A New Beginning of Hope


It has been too long since I have actively maintained this log of ideas and thoughts, experiences and adventures. Today was a unique day in our journey here as we were able to make a significant impact on the people of Afghanistan.

Due to the impact of war on this, one of the three poorest nations on our planet, the crisis of refugees is epic. Many refugees flee from the more violent states to find homes in calmer areas. Many flee the country and cross the Pakistani border, like so many of their previous generation. However, Pakistan has started to crack down on the border crossings and has limited its openness to Afghans.

Here at the Kabul Military Training Center, or KMTC, we have a range complex of over 14,000 acres. While much of this land is occupied with various firing lanes and ranges for small arms, crew served and indirect fires lanes, there is also areas that are predominantly used for maneuver exercises. some of this land has been used as a refugee camp for the past several months. The camp, now home to over 1,500 refugees of Southeastern provinces, exists on the Eastern border of the KMTC property.

Our public affairs officer, 1st Sgt. Don Weber, a close friend and experienced soldier, has been working with his Afghan counterparts over the past month, trying to coordinate an effort to alleviate some of the suffering of these homeless poor that live here among us. His efforts and those of the Afghan National Army soldiers he has worked with, came to fruition this morning.

Coordinating with the donated supplies manager at Bagram Airfield (BAF), home of our higher headquarters, the CJTF-76, Weber requested several tons of much needed food basics. Weeks later, we received over four tons of cooking oil, wheat, salt, sugar, and flour. On Friday, Soldiers, Sailors, Airmen and Afghan Soldiers distributed the food stuffs into over 200 individual "Family Packs" so that each family on the list would get some of each of the supplies. Further, we packed over 200 two gallon sized plastic bags full of donated children's clothing, socks, jackets, blankets and stuffed animals. By the end of the afternoon, the team had filled two full CONEX Trailers full of supplies.
Initially we had planned to do our relief mission earlier this week. However, the weather dictated otherwise. It snowed and, though it cleared up the following day, it left a muddy pit where we had planned to distribute the food. The delay also gave us some time to continue to plan our mission. We would now conduct our mission on Saturday morning. The weather looked to be good and that would give us three days for the mud to dry out.

We got up early this morning only to see that it had been snowing since about 4:00 a.m.

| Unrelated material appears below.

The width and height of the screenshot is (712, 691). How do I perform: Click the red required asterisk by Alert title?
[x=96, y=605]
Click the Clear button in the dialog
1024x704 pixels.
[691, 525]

By the time we got over to the CONEX's to start loading the supplies in our seven and a half ton "International" trucks, the snow was coming down thick and wet. Our mission would take us on a several mile drive with over a dozen vehicles sent downrange in several serials. It was going to be cold and wet.

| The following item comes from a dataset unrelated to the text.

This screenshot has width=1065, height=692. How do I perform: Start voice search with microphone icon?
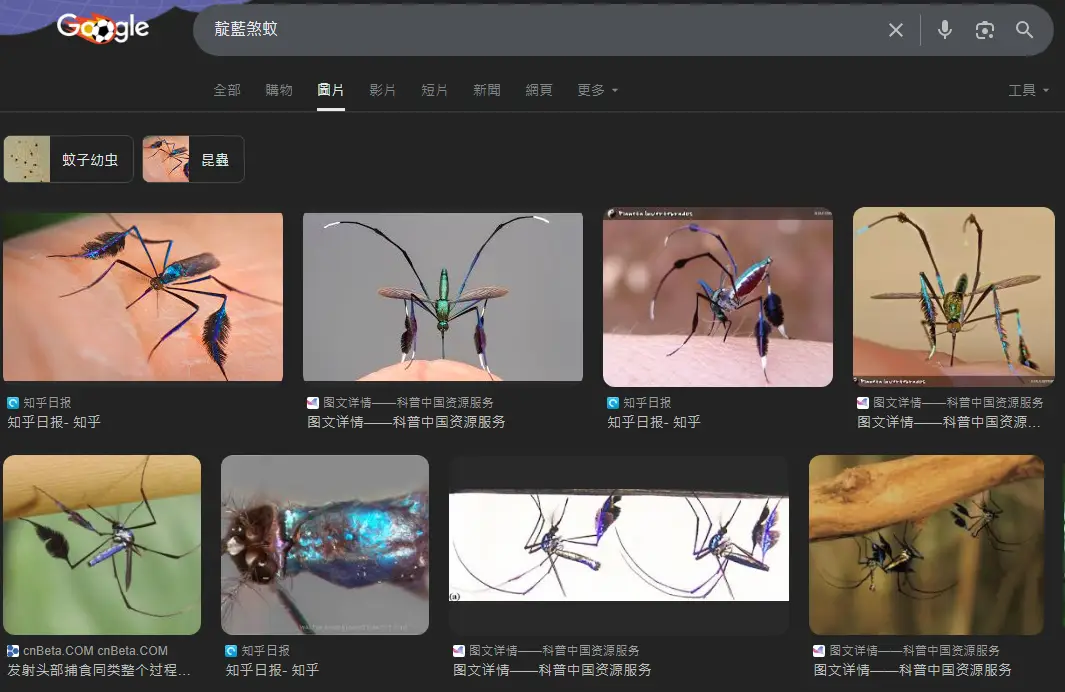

I gathered everyone together for a final review of our operational plan, reviewed key items like uniform (we would keep our armored vests, helmets and eye protection on), time lines, threat conditions and contingency plans in case we were to be engaged by enemy activity. Finally, we reviewed the most important rehearsal of any operations, "Actions on the Objective." In other words, how we would distribute the supplies.

My advanced team left at 8:00 a.m. along with the Military Police Officer, Maj. Chris Graves, and his team of 40 Afghan Military Police, loaded up in four Ford Ranger Pick-ups. We drove out through the snowy range, seeing lots of Afghan Army training happening in the frozen high desert. When we arrived in the area of the town, we had a problem we had not anticipated...the Malik (or mayor) that we had planned on linking up with to help us control the distribution and crowds was not there. Apparently five goats had either escaped the night before or had been stolen from their pen. This left us to deal with the brother in law of the Malik, a man named Wazir, likely for the province he came from. Through our interpreters, we explained our plan and that we would need his help to get the supplies distributed and the people controlled. We had a list of personnel that the Malik had approved earlier and we planned to call names and send people approved forward in order to maintain control of the maddening crowd.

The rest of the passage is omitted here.